Si potrebbe a questo scopo sopprimere la parola “patrimoniali” nel testo dell’articolo 320 del Codice Civile e prevedere all’articolo 78 del Codice di Procedura Civile che nei giudizi collegati con la PMA vi sia sempre la nomina di un curatore speciale, in rappresentanza degli interessi dei concepiti. Nel processo civile, infatti, sono solo le parti in giudizio che possono intervenire per difendere i propri diritti. Infine, e per gli stessi motivi, si potrebbe modificare l’articolo 105 del codice di procedura civile, per consentire che nei giudizi attinenti alla PMA possa esservi l’intervento delle associazioni di volontariato che hanno per scopo statutario quello di difendere gli interessi e i diritti dei concepiti. A ben guardare, si tratterebbe solo di riconoscere al volontariato pro-life un ruolo attivo nelle vicende giudiziarie che riguardano la PMA, in modo analogo a quanto hanno potuto fare in questi anni le associazioni che hanno promosso o stimolato i ricorsi con i quali è stata demolita la L. 40/2004.

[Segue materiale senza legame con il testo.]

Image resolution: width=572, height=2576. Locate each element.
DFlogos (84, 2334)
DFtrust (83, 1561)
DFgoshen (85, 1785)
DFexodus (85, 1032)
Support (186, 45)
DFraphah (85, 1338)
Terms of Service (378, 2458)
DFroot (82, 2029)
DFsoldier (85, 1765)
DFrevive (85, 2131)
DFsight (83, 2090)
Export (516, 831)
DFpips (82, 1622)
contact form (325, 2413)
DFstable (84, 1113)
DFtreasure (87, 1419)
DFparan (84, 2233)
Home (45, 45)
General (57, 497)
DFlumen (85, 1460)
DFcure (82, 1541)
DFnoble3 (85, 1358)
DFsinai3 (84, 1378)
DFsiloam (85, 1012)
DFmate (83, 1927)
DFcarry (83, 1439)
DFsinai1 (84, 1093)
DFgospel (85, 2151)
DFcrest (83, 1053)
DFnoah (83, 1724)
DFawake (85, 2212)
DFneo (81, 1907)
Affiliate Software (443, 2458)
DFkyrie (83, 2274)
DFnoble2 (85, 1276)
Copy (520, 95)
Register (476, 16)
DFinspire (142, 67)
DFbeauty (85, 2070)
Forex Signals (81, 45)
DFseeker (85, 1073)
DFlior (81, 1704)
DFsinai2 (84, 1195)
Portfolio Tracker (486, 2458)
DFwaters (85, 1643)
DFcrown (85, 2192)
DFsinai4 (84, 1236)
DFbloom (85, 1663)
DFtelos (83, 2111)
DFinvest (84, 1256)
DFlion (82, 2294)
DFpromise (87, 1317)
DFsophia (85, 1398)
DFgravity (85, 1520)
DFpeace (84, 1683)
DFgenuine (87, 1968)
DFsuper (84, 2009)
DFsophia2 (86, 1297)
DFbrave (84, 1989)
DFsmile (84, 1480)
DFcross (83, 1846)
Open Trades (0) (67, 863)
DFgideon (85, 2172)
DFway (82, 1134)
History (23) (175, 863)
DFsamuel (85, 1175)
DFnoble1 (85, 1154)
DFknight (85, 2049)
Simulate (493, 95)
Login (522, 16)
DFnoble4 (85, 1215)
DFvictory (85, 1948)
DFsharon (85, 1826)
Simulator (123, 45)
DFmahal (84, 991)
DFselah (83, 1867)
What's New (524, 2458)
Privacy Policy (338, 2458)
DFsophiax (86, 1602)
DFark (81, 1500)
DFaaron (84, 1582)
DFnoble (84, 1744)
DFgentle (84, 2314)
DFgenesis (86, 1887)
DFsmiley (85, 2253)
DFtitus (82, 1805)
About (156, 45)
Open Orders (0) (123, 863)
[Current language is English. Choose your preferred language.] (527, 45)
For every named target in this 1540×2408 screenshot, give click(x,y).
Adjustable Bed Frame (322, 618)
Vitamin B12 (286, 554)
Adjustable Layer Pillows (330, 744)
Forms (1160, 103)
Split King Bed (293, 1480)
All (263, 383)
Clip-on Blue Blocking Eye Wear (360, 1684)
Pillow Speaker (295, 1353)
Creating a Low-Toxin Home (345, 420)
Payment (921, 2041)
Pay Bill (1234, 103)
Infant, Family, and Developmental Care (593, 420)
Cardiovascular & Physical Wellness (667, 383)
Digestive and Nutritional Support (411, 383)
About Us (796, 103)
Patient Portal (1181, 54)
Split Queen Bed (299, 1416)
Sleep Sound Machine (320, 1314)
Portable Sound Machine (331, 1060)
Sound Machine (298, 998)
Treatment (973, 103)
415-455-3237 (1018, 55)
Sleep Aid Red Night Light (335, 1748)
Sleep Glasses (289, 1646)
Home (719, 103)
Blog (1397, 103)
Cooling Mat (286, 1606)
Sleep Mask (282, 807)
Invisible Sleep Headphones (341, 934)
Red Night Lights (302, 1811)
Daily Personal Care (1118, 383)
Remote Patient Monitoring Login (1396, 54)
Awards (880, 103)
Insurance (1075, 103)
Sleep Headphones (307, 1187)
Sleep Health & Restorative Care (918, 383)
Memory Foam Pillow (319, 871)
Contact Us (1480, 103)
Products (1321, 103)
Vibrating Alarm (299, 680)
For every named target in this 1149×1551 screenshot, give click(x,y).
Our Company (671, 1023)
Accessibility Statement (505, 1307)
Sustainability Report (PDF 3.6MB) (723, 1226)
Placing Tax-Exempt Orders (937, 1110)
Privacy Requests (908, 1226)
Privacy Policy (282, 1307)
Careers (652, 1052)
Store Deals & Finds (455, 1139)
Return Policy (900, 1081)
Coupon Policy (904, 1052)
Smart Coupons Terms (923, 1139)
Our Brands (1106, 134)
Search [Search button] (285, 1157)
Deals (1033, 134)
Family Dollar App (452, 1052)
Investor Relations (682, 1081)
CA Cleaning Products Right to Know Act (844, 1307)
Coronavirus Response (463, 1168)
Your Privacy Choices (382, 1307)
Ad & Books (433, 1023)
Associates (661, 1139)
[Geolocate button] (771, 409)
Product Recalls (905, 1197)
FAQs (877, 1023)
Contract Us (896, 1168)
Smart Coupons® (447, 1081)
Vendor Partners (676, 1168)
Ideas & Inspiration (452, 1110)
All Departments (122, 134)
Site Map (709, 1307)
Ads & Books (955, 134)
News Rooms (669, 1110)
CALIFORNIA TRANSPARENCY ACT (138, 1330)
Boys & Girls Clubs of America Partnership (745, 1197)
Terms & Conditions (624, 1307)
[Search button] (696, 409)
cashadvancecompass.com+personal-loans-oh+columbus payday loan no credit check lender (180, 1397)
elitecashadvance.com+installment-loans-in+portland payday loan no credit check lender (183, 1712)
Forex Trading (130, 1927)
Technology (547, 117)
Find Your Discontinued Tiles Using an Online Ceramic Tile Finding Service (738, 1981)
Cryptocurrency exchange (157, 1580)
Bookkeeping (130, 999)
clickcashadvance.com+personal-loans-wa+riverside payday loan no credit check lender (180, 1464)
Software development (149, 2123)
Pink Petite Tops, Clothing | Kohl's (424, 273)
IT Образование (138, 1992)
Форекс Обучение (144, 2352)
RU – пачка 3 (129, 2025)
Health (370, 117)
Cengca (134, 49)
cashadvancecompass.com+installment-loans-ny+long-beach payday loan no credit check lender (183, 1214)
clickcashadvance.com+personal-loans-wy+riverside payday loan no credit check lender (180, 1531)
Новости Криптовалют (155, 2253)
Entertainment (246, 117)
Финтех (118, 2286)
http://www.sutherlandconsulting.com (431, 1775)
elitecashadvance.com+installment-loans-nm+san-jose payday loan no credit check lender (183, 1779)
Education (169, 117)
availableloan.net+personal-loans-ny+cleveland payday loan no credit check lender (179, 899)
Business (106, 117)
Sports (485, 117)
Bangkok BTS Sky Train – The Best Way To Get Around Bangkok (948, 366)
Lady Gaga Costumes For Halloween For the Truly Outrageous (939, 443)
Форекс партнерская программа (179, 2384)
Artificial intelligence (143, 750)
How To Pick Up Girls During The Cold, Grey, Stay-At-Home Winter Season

Questa proposta non confligge con la 194 e, come ben evidenziato dagli articoli del codice che intende modificare, troverebbe il suo ambito di applicazione limitatamente al campo del diritto civile.

Essa, pertanto, non intende portare in prigione alcuna persona e non è in grado di farlo. Ci auguriamo per questo che l’idea di un curatore speciale per difendere i diritti del concepito nei giudizi che riguardano la PMA possa non fare paura a nessuno e che non susciti chiusure difensive, ma possa anzi costituire un’occasione di dialogo con quanti, pur avendo diversi orientamenti e visioni antropologiche, sono sufficientemente liberi e aperti da non farne una questione ideologica e un’occasione per sollevare steccati ideologici.